The property boom has officially gone bust, the notorious bubble, popped.
For some, it’s been a blood bath, for others, the downturn has finally brought them into the game. But for a select few, the bust hardly even happened.
While property prices continue to shrink across the country, one part of the market has been almost immune throughout the ordeal – the very top of the top end.
Peter Hanscomb, CEO Belle Property, claims prices in Australia’s luxury property market have continued to rise.
“It’s been very strong and, if anything, property prices have gone up and not down. It’s more active between the $10-$20 million bracket,” he says.
While supply is relatively low across the capital cities, there is no shortage of buyers ready to pounce on prestigious addresses.
His comments come after project marketers Knight Frank last week reported they had sold four luxury apartments valued at more than $40 million each in James Packer’s One Barangaroo tower in Sydney. At least two of the buyers were reportedly Australian.
It was earlier reported that a quarter of the 82 apartments, which start at $9.5 million each, had been pre-sold before their May 11 launch.
Unaffected by the recently tightened constraints around lending, Australia’s rich are still buying up properties where they can get them, Mr Hanscomb says.
“You won’t find many luxury apartments and when they do come on the market there’s a number of people who want to purchase them, and those people aren’t affected by the normal restraints like credit lending.
“If you’re talking about a $10 million buyer, they’re sophisticated borrowers, they’re not going online searching where to get a home loan.
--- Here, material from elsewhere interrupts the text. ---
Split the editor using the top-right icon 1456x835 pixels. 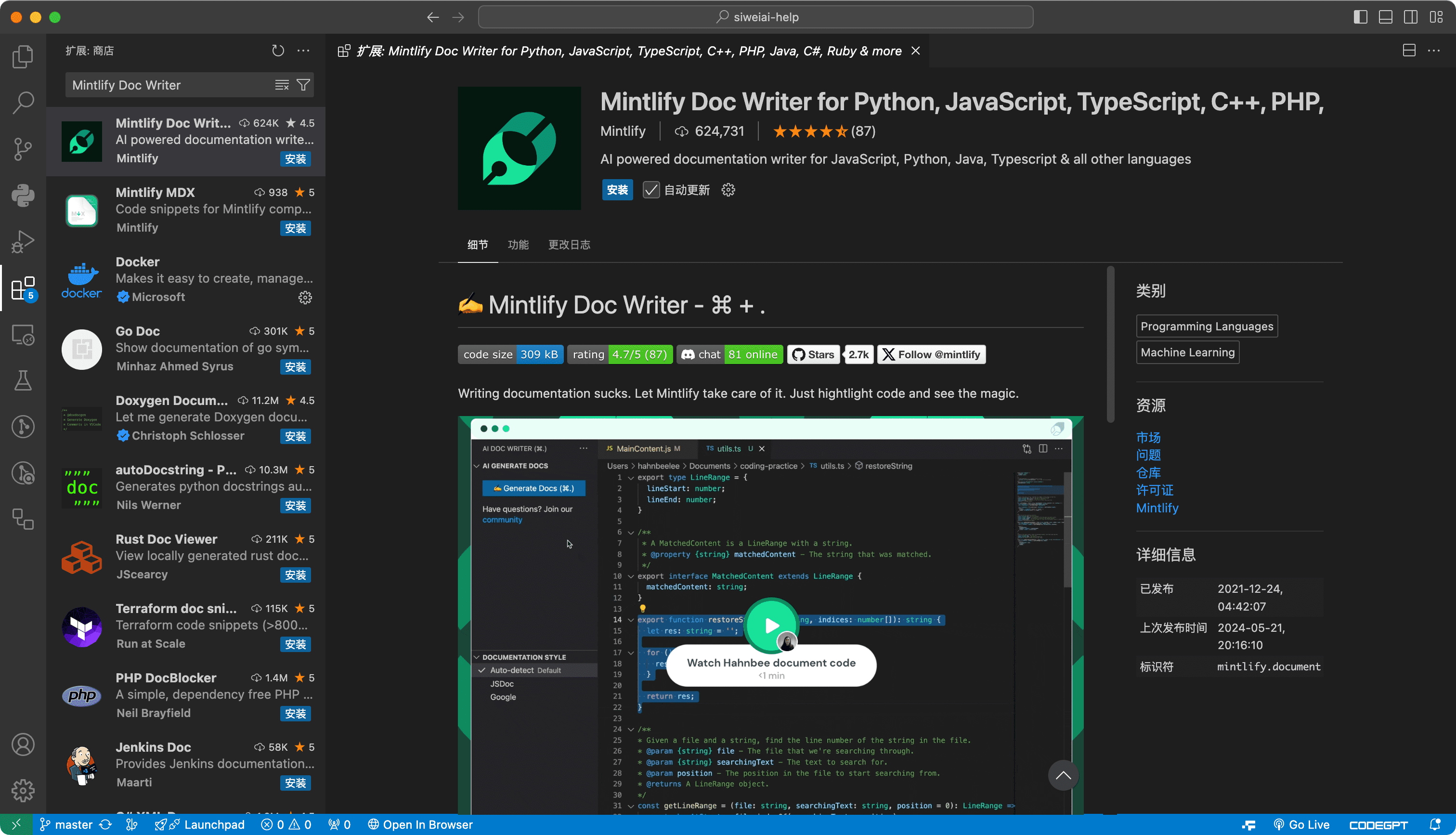pos(1408,51)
They’ve got established relationships.”
Four Australian capitals rank in the top 23 cities around the world for luxury residential price growth, according to the Knight Frank Prime Global Cities Index, released on Thursday.
The index, which tracks the movement in prime residential prices across the globe, showed that across 45 cities, Brisbane was ranked 14 for luxury price growth, followed by Sydney (18), Melbourne (22) and Perth (23).
This growth is only expected to continue in the coming years as the number of rich Australians – whose net worth is more than $US1 million ($1.445 million) – grows.
“Over the past five years, four millionaires were created every day in Sydney,” said Knight Frank’s head of residential research, Michelle Ciesielski. “This is expected to rise to 11 millionaires per day over the next five years.
“In Melbourne, we saw three millionaires created per day over the same period, with projections it will rise to seven millionaires a day over the next five years.
“Perth’s millionaire numbers are expected to double from two per day over the past five years, to four per day over the next five years, while for Brisbane the figures will triple from one to three millionaires being created every day.”
Knight Frank partner, Sarah Harding, highlighted the market’s immunity from the credit squeeze as a key reason it is tipped to grow.
“We have found the majority of buyers in the prestige market across the country are not under the same pressures experienced by those in the mainstream market of minimal wage growth and restrictions on finance from the banks,” she said.
Top-end buyers agent, David Morrell, says that the biggest drivers for selling aren’t affordability or market conditions. They’re personal.
“The two big drivers at the top end are death and divorce,” he says.
“Because when there’s a death or a divorce, the property has to be sold. Otherwise, they don’t need to sell and they’re happy to sit it out.”
The current market demand is being driven by “buyer fatigue” – buyers who are lowering their expectations to deal with the lack of supply, he says.
“Puffed-out buyers unconcerned by banks, interest rates or the comedy of political errors. They’re just getting on with it,” he says.
From what he has seen, it’s the sellers who are biding their time.
“If you’ve got a $10 million-plus house, would you sell with banking enquiry, Easter and then an election? No, you would go ‘this is too hard’.
“I go and knock on people’s doors, so to speak, and offer them millions of dollars more than what their house is worth and they laugh at me and say ‘David I don’t need it’.”
While in some cases the shortage of supply is creating a price hike, it’s important to remember that it’s a complex market says Luxury Listings CEO, Mark Williams.
“There are examples of both up and down, what we are finding is there is a lot less stock, there’s relatively the same number of buyers though,” he says.
“In some cases that is making prices go up, where you’ve got the money and it’s a home you want, price is not an impediment.”